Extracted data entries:
■ ■ ■ ■ ■ ■ ■

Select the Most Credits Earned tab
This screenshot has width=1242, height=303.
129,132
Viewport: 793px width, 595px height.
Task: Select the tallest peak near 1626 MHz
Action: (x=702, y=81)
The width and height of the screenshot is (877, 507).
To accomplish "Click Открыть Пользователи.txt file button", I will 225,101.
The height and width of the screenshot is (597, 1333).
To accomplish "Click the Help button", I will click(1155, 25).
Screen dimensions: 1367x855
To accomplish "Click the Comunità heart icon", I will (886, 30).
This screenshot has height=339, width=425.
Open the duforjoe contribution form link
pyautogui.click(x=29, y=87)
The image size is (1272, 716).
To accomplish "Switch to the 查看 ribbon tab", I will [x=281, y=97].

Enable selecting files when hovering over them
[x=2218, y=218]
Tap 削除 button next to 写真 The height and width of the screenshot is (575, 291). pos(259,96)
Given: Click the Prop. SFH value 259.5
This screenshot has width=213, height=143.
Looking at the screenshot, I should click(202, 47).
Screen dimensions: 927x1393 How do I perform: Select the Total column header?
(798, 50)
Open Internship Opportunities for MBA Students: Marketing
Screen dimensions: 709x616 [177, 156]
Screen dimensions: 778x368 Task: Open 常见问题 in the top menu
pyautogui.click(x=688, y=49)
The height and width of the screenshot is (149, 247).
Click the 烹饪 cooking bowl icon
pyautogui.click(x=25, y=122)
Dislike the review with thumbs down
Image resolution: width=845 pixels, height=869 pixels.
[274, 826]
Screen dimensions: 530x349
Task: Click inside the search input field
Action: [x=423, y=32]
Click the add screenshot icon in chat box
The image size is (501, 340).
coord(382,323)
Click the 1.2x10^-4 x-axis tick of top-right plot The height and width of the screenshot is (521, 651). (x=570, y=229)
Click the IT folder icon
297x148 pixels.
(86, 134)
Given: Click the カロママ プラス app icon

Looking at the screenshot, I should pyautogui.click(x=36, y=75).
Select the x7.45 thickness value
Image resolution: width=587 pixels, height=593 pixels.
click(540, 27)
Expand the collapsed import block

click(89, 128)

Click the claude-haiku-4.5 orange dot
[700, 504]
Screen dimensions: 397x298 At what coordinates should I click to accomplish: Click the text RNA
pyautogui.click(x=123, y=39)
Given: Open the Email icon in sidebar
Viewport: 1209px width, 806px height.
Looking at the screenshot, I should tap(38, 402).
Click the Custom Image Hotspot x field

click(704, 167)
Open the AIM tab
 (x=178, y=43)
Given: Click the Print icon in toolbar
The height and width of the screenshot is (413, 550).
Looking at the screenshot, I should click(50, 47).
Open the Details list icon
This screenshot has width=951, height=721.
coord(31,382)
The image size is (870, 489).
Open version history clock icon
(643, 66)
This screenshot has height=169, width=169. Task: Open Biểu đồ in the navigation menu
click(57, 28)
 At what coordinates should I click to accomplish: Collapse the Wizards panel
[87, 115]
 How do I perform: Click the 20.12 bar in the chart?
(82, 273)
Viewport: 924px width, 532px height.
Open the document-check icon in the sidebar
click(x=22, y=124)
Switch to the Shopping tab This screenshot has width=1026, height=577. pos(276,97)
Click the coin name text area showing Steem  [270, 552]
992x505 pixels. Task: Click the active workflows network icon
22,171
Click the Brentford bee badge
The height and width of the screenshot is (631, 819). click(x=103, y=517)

■ ■ ■ ■ ■ ■ ■

What you have to do: In the answer, each line of the data must appear exactly as written.

Task output:
Select the Most Credits Earned tab
This screenshot has width=1242, height=303.
129,132
Viewport: 793px width, 595px height.
Task: Select the tallest peak near 1626 MHz
Action: (x=702, y=81)
The width and height of the screenshot is (877, 507).
To accomplish "Click Открыть Пользователи.txt file button", I will 225,101.
The height and width of the screenshot is (597, 1333).
To accomplish "Click the Help button", I will click(1155, 25).
Screen dimensions: 1367x855
To accomplish "Click the Comunità heart icon", I will (886, 30).
This screenshot has height=339, width=425.
Open the duforjoe contribution form link
pyautogui.click(x=29, y=87)
The image size is (1272, 716).
To accomplish "Switch to the 查看 ribbon tab", I will [x=281, y=97].

Enable selecting files when hovering over them
[x=2218, y=218]
Tap 削除 button next to 写真 The height and width of the screenshot is (575, 291). pos(259,96)
Given: Click the Prop. SFH value 259.5
This screenshot has width=213, height=143.
Looking at the screenshot, I should click(202, 47).
Screen dimensions: 927x1393 How do I perform: Select the Total column header?
(798, 50)
Open Internship Opportunities for MBA Students: Marketing
Screen dimensions: 709x616 [177, 156]
Screen dimensions: 778x368 Task: Open 常见问题 in the top menu
pyautogui.click(x=688, y=49)
The height and width of the screenshot is (149, 247).
Click the 烹饪 cooking bowl icon
pyautogui.click(x=25, y=122)
Dislike the review with thumbs down
Image resolution: width=845 pixels, height=869 pixels.
[274, 826]
Screen dimensions: 530x349
Task: Click inside the search input field
Action: [x=423, y=32]
Click the add screenshot icon in chat box
The image size is (501, 340).
coord(382,323)
Click the 1.2x10^-4 x-axis tick of top-right plot The height and width of the screenshot is (521, 651). (x=570, y=229)
Click the IT folder icon
297x148 pixels.
(86, 134)
Given: Click the カロママ プラス app icon

Looking at the screenshot, I should pyautogui.click(x=36, y=75).
Select the x7.45 thickness value
Image resolution: width=587 pixels, height=593 pixels.
click(540, 27)
Expand the collapsed import block

click(89, 128)

Click the claude-haiku-4.5 orange dot
[700, 504]
Screen dimensions: 397x298 At what coordinates should I click to accomplish: Click the text RNA
pyautogui.click(x=123, y=39)
Given: Open the Email icon in sidebar
Viewport: 1209px width, 806px height.
Looking at the screenshot, I should tap(38, 402).
Click the Custom Image Hotspot x field

click(704, 167)
Open the AIM tab
 (x=178, y=43)
Given: Click the Print icon in toolbar
The height and width of the screenshot is (413, 550).
Looking at the screenshot, I should click(50, 47).
Open the Details list icon
This screenshot has width=951, height=721.
coord(31,382)
The image size is (870, 489).
Open version history clock icon
(643, 66)
This screenshot has height=169, width=169. Task: Open Biểu đồ in the navigation menu
click(57, 28)
 At what coordinates should I click to accomplish: Collapse the Wizards panel
[87, 115]
 How do I perform: Click the 20.12 bar in the chart?
(82, 273)
Viewport: 924px width, 532px height.
Open the document-check icon in the sidebar
click(x=22, y=124)
Switch to the Shopping tab This screenshot has width=1026, height=577. pos(276,97)
Click the coin name text area showing Steem  [270, 552]
992x505 pixels. Task: Click the active workflows network icon
22,171
Click the Brentford bee badge
The height and width of the screenshot is (631, 819). click(x=103, y=517)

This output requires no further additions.